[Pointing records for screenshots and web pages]
....

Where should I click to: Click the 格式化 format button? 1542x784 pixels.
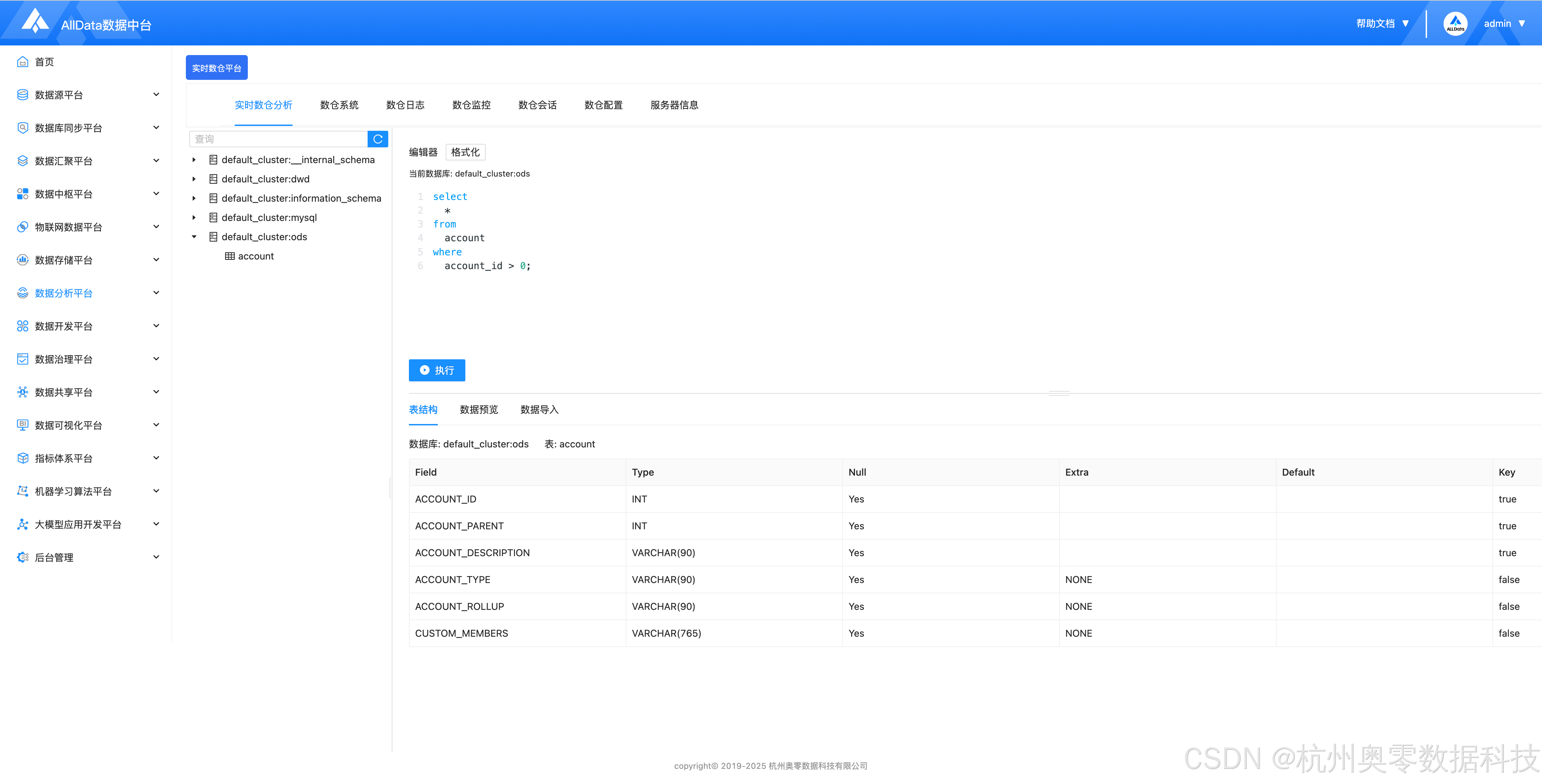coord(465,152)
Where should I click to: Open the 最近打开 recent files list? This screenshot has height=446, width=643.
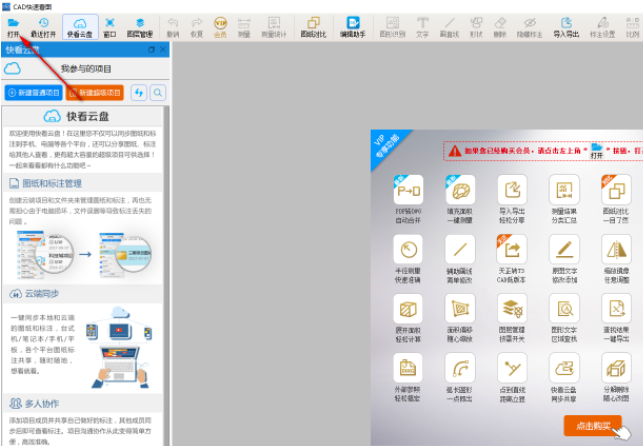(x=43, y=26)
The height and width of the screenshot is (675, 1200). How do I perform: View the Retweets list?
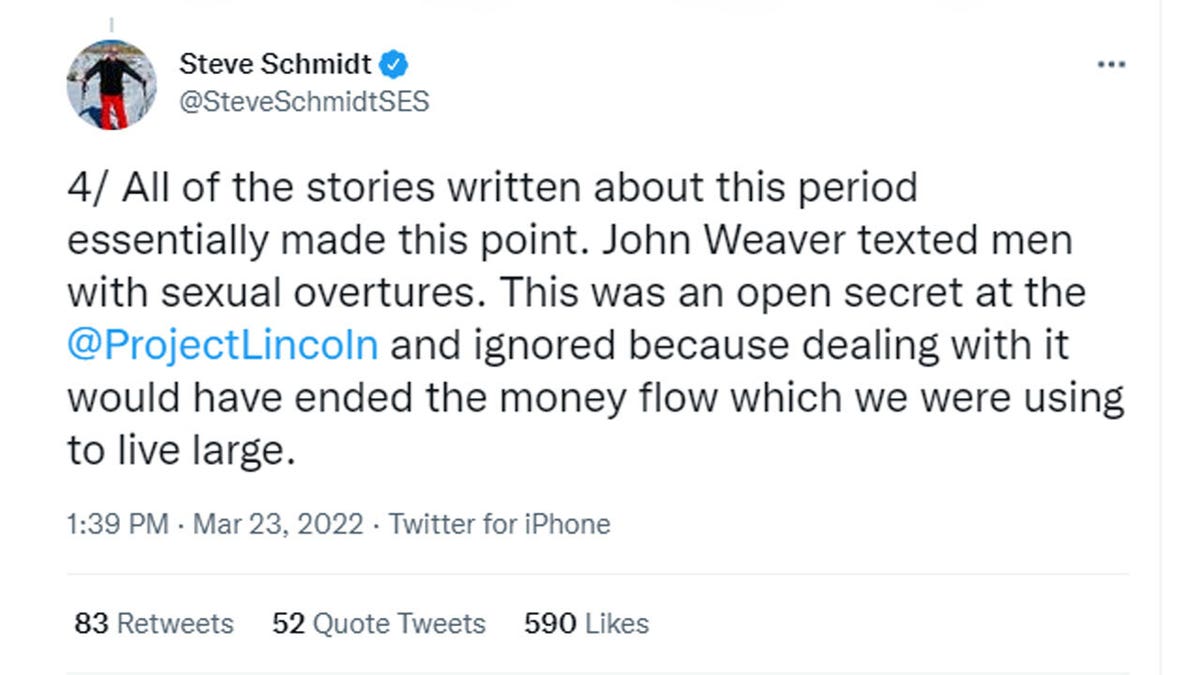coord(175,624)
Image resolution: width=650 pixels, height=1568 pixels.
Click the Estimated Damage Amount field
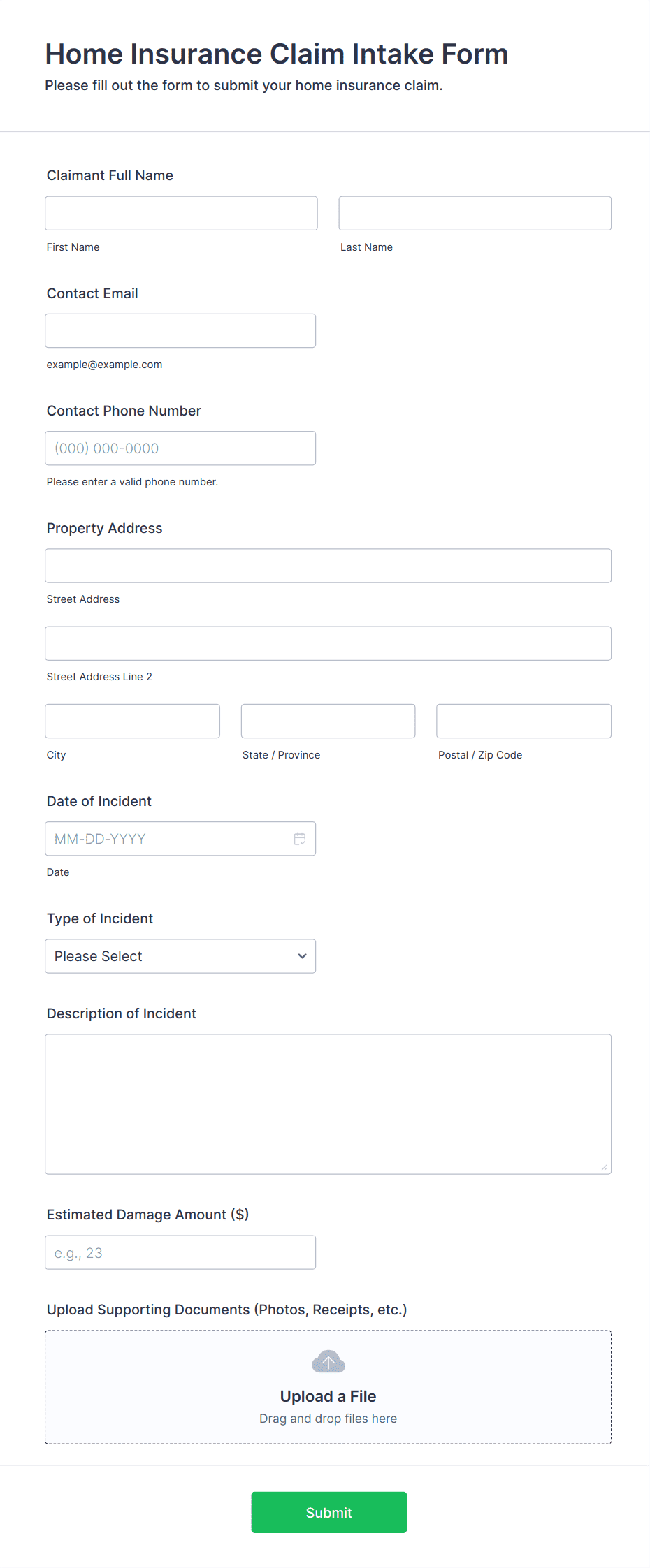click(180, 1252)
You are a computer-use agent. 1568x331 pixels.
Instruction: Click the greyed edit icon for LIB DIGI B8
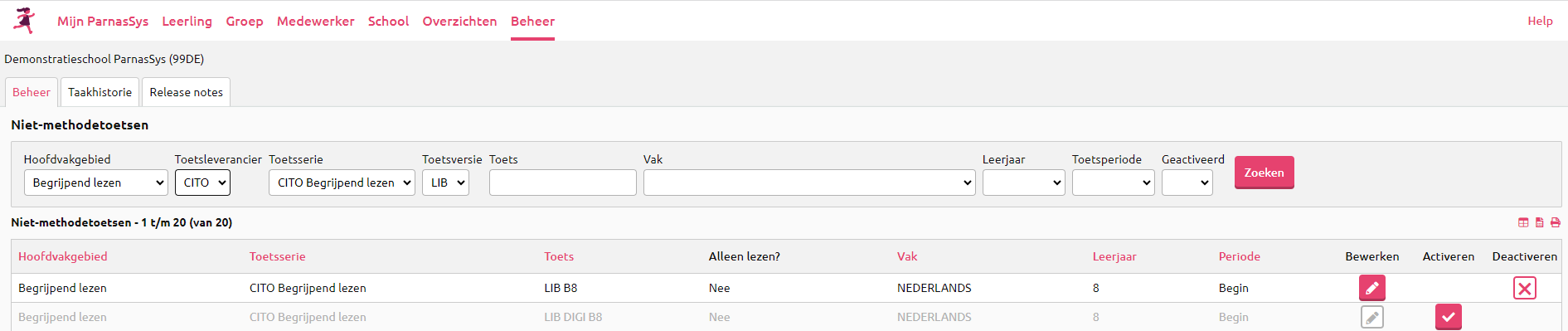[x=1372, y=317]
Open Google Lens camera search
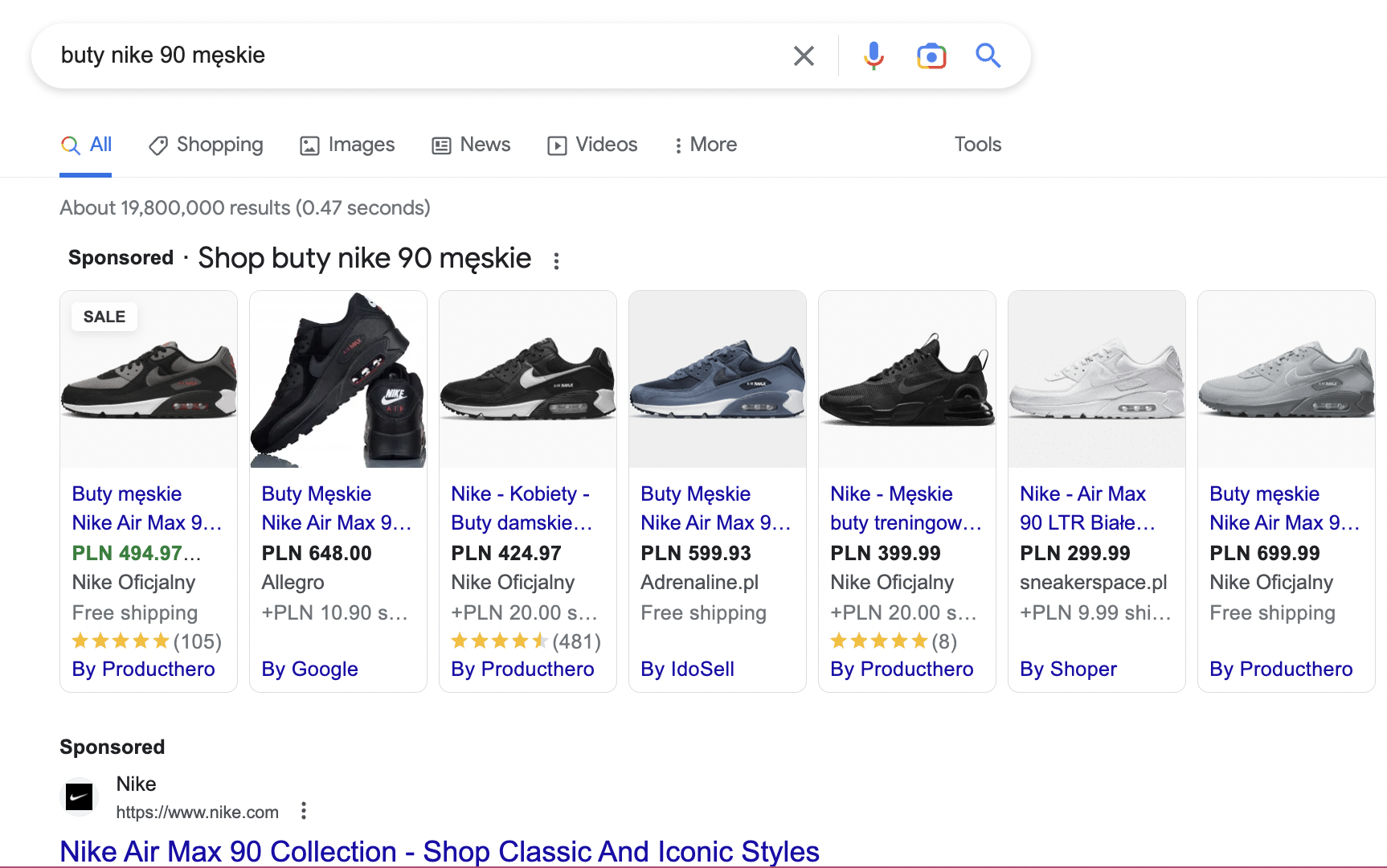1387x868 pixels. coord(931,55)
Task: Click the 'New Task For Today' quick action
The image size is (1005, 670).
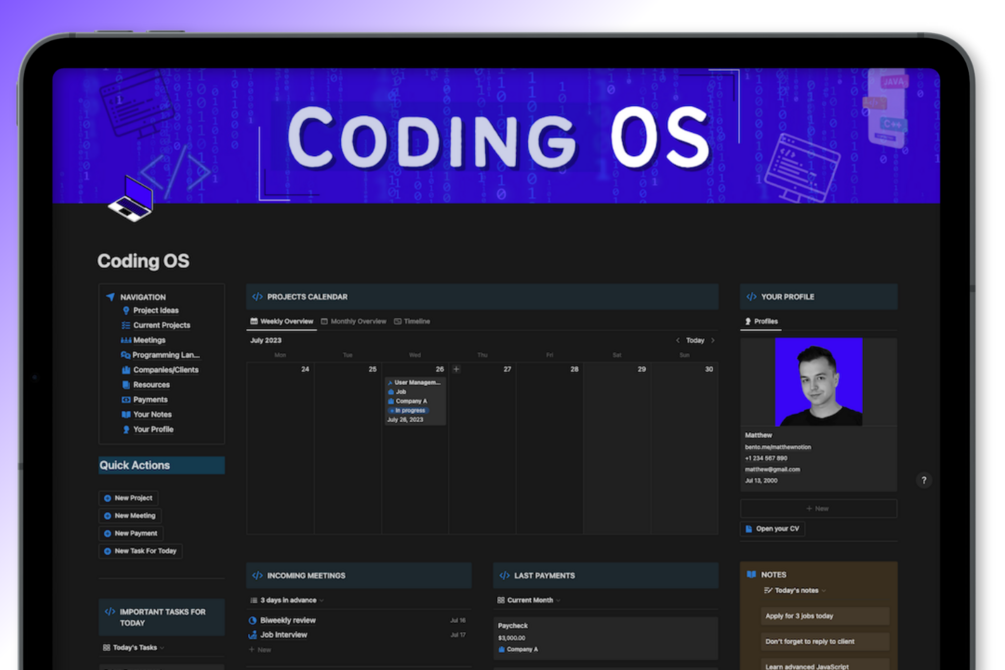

....

## Set exercise
Recast the rows from the line containing "Where should I click to: Open" through the line containing "click(180, 1252)" as a two-column CSV with the columns request and answer, one line for each row, with each field quoted and its line breaks replaced by spaces. Leave the pictures out.

## Written answer
request,answer
"Where should I click to: Open the 最近打开 recent files list? This screenshot has height=446, width=643.","(x=43, y=26)"
"The height and width of the screenshot is (675, 1200). How do I perform: View the Retweets list?","coord(175,624)"
"Image resolution: width=650 pixels, height=1568 pixels. Click the Estimated Damage Amount field","click(180, 1252)"